Text passage
Watch out for the feds' proposed cybersecurity 'fix'

A proposed antiterrorist law could create a government-sanctioned back door into your network

Here's a security nightmare that's probably kept you up at night: A departing employee builds a back door into the network and uses it to steal proprietary information or even shut it down for kicks or for revenge. That's bad enough, but suppose such a back door existed because the government made IT create it.

Sound far-fetched? It's not. The proposed Cybersecurity Act of 2009 would give the White House and the Department of Commerce the power to shut down Internet traffic, disconnect critical infrastructure systems, and have access to network infrastructure data when needed on national security grounds. What's more, the act would open the door (the front door, in this case) to unprecedented violations of electronic privacy and give the government the power to license security professionals -- and blacklist the unlicensed.

Excerpted records
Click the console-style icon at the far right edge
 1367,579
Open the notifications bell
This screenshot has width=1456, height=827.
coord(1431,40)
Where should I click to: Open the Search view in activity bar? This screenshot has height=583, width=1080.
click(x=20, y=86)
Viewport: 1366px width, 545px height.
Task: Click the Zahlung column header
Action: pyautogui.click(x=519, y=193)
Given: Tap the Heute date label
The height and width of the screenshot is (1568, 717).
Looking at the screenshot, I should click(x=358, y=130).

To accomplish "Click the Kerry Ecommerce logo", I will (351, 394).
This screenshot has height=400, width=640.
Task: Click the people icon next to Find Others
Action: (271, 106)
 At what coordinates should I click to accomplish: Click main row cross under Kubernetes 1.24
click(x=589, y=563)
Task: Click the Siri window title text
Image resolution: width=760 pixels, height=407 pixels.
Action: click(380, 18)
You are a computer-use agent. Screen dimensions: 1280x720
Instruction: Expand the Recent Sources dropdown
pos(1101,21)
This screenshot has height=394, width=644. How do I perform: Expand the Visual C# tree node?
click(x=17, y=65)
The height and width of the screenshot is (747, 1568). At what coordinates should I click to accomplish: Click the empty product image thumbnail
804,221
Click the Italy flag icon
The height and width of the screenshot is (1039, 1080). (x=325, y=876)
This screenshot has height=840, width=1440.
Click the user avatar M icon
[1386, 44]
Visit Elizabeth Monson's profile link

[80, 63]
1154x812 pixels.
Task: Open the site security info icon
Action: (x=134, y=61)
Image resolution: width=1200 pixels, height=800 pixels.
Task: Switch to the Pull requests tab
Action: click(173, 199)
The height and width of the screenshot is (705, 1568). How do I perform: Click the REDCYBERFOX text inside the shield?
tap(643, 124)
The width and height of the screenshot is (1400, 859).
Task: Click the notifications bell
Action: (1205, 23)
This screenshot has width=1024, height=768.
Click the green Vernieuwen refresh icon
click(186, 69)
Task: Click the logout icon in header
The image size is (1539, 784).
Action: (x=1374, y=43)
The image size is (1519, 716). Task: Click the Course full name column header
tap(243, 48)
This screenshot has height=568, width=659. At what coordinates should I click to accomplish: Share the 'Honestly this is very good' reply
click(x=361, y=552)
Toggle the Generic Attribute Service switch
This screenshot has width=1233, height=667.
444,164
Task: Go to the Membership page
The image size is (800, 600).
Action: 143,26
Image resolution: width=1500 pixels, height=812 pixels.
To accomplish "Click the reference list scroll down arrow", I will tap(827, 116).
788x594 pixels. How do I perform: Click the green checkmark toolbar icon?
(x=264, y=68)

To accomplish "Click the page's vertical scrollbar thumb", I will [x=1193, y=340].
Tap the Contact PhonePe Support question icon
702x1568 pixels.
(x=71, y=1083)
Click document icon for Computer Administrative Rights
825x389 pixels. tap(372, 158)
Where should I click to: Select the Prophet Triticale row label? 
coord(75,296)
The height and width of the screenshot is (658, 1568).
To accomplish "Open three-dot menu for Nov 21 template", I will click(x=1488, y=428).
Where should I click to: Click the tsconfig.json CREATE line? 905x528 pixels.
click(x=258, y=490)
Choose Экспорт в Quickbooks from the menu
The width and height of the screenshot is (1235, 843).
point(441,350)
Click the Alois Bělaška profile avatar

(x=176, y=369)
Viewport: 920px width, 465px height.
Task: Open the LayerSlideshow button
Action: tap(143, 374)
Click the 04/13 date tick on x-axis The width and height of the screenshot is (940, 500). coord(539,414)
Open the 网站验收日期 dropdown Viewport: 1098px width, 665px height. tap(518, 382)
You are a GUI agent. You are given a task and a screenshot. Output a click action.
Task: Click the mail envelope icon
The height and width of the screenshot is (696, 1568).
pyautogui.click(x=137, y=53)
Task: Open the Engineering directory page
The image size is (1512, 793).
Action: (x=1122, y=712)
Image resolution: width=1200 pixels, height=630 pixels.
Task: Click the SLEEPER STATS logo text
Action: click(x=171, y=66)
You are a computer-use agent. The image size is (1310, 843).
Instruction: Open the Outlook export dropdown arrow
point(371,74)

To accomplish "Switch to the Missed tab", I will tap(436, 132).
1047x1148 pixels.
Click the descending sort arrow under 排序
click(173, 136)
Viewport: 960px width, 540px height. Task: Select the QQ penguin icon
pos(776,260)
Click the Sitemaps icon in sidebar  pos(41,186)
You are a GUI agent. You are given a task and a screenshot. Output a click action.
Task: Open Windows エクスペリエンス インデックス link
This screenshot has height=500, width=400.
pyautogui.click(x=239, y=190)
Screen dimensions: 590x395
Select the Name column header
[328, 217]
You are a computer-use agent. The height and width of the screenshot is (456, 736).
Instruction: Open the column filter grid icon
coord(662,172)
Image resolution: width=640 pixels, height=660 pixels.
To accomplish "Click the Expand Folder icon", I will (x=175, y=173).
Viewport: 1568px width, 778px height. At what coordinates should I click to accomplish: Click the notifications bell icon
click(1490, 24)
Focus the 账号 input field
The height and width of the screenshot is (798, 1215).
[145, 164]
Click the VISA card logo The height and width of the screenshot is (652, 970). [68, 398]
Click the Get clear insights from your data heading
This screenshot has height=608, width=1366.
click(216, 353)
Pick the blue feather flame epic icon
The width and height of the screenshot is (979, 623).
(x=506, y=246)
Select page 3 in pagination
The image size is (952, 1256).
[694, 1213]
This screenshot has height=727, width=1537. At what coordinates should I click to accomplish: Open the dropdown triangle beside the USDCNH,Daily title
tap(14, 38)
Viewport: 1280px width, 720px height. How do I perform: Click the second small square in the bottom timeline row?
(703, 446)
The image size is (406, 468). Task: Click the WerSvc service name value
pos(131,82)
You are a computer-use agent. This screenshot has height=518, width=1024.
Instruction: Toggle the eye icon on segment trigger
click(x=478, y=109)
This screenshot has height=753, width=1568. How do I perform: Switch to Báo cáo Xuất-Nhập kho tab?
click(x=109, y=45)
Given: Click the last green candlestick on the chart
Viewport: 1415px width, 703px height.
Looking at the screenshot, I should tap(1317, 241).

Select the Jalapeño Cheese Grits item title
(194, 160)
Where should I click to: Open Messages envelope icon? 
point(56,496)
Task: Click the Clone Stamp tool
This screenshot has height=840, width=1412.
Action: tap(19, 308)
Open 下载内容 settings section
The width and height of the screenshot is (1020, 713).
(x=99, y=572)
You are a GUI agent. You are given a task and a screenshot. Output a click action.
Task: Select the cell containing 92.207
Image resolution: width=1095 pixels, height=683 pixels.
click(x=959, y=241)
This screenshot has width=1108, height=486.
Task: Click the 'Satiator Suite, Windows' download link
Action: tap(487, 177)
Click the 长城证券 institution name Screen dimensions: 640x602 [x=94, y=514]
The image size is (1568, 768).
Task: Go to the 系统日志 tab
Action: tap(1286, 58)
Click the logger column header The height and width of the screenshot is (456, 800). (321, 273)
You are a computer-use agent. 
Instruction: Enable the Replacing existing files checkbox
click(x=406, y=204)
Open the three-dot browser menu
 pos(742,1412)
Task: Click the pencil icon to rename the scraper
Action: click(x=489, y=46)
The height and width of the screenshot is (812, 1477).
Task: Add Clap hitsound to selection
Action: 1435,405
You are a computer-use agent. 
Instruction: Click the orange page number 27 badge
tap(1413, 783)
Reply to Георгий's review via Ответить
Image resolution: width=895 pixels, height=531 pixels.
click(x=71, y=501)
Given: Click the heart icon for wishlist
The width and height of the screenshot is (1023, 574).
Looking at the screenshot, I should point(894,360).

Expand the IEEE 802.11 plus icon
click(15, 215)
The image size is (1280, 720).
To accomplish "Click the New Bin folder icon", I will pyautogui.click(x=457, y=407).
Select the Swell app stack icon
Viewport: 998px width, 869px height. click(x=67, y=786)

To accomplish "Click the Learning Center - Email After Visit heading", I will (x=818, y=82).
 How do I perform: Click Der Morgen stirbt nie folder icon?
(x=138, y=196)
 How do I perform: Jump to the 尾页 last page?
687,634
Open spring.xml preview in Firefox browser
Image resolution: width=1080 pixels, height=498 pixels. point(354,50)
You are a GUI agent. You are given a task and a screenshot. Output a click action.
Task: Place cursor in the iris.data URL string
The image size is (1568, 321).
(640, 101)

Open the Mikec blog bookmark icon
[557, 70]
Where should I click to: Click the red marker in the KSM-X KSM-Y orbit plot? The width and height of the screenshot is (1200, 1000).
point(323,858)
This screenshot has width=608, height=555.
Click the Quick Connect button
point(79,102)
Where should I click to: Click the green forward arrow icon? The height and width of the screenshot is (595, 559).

Assigned task
Condense the paragraph in the article above that begins "Sound far-fetched?" into a brief bulleted list, keeping its main facts.

Problem solution
The proposed Cybersecurity Act of 2009 would:
- Let the White House and the Department of Commerce shut down Internet traffic on national security grounds
- Let them disconnect critical infrastructure systems
- Give them access to network infrastructure data when needed
- Open the door to unprecedented violations of electronic privacy
- Let the government license security professionals and blacklist the unlicensed